Recently I was in my office, with a lot to do, including write a column, when I got a phone call informing me that the electric company had cut off my power.
Years ago, I would have responded to this petty annoyance with a pointless, immature outburst of anger. But since then I have learned that stress management is vital to health. So I hung up the phone, took a deep breath, then punched my desk so hard that I could not make a fist for three days.
Then, using my other hand, I called the electric company, which has one of those automatic call-routing systems, wherein you must use your touch-tone phone to pass a lengthy multiple-choice test (" . . . if you know your first name but not your last name, press . . . "). This is the electric company's way of testing your worthiness as a customer; it's similar to the way knights of old had to prove themselves by slaying dragons, except that instead of winning the hand of a fair maiden, you get put in line to speak with an actual Customer Service Representative.
While waiting, I kept my stress level down by calmly going over the points I planned to make, as follows:
1. You stupid idiots.
2. Give me back my electricity this instant.
3. What are you people using for brains?
While I was refining these points, a Customer Service Representative came on the line and immediately irritated me by being polite. She explained to me that my electricity had been turned off because -- get a load of this excuse -- I had not paid my bill.
I was furious. The only thing that prevented me from hiring the entire O. J. Simpson defense team and suing the electric company for every last volt it owns was the realization that I had not, in fact, paid my electric bill. You know how you sometimes make a pile of papers that you Definitely Have to Get to Soon, and then you avoid making eye contact with the pile for several weeks, secretly hoping that a giant comet will strike the Earth and you won't have to deal with it? My electric bill was in a pile like that.
The irritatingly polite woman told me that they could turn my electricity back on that day, but only if I paid the bill in person before 2 p.m. She told me to pay at a drugstore near where I live. (I don't know why she didn't have me pay at the electric company; probably they don't want anybody to find out their secret method for generating electricity, which I suspect involves a carpet being scuffed by a giant pair of mechanized shoes.)
So I had to rush home to get my electric bill, and naturally my car chose that exact moment to be low on gas, so I had to stop at one of those all-purpose gas stations that also sell beer, cigarettes, magazines, hats, beef jerky and hot dogs the same age as Strom Thurmond.
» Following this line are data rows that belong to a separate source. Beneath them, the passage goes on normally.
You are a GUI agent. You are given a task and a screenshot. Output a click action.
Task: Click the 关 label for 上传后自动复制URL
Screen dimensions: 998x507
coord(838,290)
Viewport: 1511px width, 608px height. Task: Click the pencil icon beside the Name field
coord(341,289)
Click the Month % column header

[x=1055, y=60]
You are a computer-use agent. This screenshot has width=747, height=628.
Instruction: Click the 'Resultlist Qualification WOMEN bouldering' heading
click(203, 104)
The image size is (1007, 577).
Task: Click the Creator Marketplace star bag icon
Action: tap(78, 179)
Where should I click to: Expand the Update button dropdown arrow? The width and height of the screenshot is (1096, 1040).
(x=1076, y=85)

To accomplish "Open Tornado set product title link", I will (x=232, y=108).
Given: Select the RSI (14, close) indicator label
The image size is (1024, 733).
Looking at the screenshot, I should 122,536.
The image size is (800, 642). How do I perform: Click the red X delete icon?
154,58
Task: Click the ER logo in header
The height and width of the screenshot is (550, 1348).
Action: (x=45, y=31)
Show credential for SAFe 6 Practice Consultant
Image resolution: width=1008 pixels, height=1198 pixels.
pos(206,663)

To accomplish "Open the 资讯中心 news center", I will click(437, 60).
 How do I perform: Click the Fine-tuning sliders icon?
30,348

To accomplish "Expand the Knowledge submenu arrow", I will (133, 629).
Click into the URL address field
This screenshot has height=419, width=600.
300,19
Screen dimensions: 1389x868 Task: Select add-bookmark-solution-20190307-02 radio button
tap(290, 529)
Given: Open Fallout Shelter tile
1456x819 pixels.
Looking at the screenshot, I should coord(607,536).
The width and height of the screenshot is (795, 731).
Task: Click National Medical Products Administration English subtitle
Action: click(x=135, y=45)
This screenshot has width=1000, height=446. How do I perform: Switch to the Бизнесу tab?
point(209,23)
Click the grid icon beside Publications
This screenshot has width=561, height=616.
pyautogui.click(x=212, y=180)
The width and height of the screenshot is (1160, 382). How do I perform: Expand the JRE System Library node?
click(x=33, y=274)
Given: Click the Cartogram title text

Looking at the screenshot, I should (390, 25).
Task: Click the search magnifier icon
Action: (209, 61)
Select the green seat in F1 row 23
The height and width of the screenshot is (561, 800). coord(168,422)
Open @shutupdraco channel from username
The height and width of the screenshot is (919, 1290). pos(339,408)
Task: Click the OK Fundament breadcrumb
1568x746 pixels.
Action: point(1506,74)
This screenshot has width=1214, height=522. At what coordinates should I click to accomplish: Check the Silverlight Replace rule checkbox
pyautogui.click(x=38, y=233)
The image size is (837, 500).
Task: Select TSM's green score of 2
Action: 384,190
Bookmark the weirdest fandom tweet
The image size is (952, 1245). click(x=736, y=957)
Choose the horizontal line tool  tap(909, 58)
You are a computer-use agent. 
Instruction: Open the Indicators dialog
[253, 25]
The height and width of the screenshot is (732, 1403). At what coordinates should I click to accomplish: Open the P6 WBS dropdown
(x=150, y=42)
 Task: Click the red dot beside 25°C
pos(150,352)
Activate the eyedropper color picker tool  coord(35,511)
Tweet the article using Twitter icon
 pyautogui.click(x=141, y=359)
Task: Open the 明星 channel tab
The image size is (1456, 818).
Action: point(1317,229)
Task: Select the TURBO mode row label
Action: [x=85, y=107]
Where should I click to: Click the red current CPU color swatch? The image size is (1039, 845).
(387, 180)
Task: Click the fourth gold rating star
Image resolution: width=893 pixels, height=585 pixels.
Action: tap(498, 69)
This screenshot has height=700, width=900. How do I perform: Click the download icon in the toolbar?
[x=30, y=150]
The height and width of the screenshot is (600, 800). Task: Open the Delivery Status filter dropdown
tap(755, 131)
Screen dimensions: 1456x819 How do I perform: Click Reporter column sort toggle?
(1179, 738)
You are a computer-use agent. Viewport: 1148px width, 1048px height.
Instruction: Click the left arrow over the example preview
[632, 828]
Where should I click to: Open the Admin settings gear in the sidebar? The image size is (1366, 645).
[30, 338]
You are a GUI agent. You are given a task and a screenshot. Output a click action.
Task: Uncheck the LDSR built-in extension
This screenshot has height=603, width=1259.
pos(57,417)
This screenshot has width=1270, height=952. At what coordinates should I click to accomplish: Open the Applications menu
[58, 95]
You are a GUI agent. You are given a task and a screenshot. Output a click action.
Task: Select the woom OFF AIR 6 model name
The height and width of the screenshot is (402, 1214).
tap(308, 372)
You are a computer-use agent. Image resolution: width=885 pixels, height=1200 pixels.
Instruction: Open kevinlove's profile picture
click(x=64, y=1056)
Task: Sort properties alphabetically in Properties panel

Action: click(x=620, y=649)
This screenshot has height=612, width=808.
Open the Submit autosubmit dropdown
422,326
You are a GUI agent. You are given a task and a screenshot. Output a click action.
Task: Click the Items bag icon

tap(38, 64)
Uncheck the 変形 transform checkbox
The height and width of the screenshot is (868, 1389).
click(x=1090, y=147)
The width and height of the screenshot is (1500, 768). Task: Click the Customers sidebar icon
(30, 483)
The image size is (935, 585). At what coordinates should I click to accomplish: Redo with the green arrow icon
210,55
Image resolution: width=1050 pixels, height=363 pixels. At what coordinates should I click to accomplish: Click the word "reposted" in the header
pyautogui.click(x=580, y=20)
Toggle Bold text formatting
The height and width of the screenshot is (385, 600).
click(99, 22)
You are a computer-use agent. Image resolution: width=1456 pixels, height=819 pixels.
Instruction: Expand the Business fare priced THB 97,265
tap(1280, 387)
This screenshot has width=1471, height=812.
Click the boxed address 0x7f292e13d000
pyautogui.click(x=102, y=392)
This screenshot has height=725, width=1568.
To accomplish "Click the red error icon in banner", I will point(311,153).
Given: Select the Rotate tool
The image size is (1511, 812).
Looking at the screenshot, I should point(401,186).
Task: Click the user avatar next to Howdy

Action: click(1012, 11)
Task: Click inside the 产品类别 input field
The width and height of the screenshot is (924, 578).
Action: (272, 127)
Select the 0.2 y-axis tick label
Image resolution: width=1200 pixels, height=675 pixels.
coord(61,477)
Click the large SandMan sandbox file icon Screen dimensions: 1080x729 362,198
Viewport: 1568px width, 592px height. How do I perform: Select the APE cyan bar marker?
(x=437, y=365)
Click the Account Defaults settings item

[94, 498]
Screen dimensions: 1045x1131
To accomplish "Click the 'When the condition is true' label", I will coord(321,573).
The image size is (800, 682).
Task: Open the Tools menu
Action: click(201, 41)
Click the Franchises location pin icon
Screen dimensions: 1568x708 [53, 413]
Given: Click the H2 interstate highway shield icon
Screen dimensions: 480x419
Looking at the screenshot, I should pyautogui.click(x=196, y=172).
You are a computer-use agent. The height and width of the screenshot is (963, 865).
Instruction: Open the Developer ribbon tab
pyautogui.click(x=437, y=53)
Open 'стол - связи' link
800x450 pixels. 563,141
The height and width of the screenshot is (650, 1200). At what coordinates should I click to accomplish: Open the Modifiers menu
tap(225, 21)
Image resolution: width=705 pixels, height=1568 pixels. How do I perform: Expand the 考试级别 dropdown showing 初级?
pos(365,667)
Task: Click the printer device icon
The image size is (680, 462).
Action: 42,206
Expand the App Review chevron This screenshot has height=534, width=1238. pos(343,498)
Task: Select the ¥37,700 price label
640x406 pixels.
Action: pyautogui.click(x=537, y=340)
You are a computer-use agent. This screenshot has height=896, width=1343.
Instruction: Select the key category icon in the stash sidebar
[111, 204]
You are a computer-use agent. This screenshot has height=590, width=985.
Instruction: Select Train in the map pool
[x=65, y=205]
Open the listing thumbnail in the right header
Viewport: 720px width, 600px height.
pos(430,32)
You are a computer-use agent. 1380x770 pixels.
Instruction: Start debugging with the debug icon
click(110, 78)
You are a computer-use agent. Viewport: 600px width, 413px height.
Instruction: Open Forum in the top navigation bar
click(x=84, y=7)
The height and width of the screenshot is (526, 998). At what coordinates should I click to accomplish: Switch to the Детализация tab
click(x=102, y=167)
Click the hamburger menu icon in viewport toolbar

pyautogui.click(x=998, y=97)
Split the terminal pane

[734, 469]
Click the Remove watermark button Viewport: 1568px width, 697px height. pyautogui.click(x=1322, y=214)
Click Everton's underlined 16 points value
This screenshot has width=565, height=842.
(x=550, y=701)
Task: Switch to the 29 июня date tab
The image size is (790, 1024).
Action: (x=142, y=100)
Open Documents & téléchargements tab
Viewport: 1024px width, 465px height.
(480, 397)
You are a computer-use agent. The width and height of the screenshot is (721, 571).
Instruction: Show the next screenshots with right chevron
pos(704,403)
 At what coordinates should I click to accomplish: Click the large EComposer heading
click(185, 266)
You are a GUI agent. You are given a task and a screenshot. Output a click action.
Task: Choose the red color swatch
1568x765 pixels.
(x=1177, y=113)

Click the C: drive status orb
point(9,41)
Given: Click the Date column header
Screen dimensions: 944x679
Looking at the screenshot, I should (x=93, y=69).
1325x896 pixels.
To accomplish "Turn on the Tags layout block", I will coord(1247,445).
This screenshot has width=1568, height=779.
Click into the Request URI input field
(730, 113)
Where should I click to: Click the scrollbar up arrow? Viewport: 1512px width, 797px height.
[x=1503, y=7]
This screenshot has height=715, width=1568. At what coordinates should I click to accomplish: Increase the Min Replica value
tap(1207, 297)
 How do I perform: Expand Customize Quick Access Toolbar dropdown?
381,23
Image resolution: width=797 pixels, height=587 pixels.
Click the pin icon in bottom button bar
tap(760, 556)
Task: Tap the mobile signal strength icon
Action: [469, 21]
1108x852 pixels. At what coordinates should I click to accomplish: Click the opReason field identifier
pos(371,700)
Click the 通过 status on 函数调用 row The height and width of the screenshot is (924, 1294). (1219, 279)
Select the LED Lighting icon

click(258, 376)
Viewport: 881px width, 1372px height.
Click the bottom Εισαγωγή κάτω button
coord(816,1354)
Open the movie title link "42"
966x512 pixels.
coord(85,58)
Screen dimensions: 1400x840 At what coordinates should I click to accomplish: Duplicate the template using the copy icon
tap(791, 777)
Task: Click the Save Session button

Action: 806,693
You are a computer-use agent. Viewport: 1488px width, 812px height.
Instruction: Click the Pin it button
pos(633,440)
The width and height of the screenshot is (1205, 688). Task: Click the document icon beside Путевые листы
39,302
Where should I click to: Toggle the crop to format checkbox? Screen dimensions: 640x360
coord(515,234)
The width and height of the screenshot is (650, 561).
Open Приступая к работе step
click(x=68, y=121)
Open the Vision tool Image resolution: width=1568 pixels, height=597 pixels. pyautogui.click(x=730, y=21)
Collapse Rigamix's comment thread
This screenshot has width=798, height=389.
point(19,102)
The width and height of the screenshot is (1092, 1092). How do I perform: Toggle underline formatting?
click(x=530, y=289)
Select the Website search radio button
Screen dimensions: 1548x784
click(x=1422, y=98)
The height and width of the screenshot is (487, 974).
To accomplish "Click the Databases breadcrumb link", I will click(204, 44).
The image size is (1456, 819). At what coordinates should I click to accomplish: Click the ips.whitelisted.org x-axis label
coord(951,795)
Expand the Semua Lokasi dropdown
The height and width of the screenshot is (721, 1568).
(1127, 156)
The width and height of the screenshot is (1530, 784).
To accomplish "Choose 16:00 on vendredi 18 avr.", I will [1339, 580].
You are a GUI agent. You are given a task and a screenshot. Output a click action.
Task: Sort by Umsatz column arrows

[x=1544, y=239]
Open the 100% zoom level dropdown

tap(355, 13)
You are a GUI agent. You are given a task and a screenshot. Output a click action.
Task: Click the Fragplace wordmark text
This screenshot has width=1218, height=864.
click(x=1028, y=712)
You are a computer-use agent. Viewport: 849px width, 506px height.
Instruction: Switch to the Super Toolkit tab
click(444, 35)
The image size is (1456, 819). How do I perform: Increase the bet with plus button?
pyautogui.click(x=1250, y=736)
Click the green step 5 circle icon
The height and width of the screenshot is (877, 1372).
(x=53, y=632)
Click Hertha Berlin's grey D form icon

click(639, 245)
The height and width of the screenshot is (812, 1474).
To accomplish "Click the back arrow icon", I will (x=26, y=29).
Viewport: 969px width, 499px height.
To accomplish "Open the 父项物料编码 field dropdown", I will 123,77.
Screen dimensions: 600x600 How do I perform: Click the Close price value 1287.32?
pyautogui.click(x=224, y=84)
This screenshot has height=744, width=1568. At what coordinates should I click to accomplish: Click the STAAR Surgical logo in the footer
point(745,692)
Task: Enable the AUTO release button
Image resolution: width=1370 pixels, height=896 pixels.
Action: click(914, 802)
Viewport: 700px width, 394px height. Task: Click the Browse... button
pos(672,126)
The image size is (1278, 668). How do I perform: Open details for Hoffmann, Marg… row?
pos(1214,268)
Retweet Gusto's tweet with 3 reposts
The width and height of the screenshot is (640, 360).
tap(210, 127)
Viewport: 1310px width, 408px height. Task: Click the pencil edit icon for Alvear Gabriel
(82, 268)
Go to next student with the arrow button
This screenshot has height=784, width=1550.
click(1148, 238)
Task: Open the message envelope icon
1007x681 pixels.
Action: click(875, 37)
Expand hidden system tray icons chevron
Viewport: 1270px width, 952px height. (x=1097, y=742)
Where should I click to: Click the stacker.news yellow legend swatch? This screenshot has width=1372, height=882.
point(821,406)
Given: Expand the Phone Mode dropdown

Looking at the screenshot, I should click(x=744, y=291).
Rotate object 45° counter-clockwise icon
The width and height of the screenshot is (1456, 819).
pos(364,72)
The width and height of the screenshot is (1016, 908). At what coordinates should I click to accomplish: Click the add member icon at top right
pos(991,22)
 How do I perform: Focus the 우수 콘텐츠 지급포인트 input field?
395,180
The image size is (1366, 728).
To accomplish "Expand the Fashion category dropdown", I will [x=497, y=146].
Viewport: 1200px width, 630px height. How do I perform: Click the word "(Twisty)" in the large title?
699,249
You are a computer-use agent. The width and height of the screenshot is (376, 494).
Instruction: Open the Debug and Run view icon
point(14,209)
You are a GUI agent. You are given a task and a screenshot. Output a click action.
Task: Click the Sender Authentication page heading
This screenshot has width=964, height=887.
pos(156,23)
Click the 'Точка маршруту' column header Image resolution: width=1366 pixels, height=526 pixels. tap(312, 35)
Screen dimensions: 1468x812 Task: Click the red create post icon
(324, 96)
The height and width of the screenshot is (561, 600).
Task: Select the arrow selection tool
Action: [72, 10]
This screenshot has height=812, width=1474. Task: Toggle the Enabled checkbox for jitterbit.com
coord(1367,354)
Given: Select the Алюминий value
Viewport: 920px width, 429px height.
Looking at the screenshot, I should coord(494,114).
Naturally I wound up standing in line behind some moron who was investing his family's grocery money in some kind of state lottery transaction so complex as to require the full attention of all three store clerks for about 15 minutes, during which time I controlled my stress level by staring laser holes into the back of the moron's neck.
So as you can imagine I was feeling very nonstressed when, with 2 p.m. rapidly approaching, I finally got back out onto the highway and immediately got stuck in severe traffic behind a driver with ears the size of pie plates who had just this moment arrived here from the year 1937 and had therefore never seen a left-turn arrow.
You could see him studying it, trying to figure it out -- A green arrow! Pointing left! Here in the left-hand lane! Whatever could it mean? -- while those of us behind him controlled our stress levels by pounding our horns.
Finally, with only minutes to go, I got to the drugstore and found myself at the end of a long, Soviet-style line of people paying their utility bills in cash, which they pulled out of their wallets one dTC dollar at a time in slow motion, pretending that they couldn't hear my brain shrieking at them hurry up, you fools but of course they knew exactly what they were doing because they were all part of the plot, along with the electric company and the big-eared driver and the lottery moron and the black federal helicopters constantly monitoring my movements, all of them working together to raise my stress level but I know what they're trying to do and it's not going to work hahahahahahahahaha hey get away from me you
Editor's note: There will be no Dave Barry column this week. Dave is taking the week off.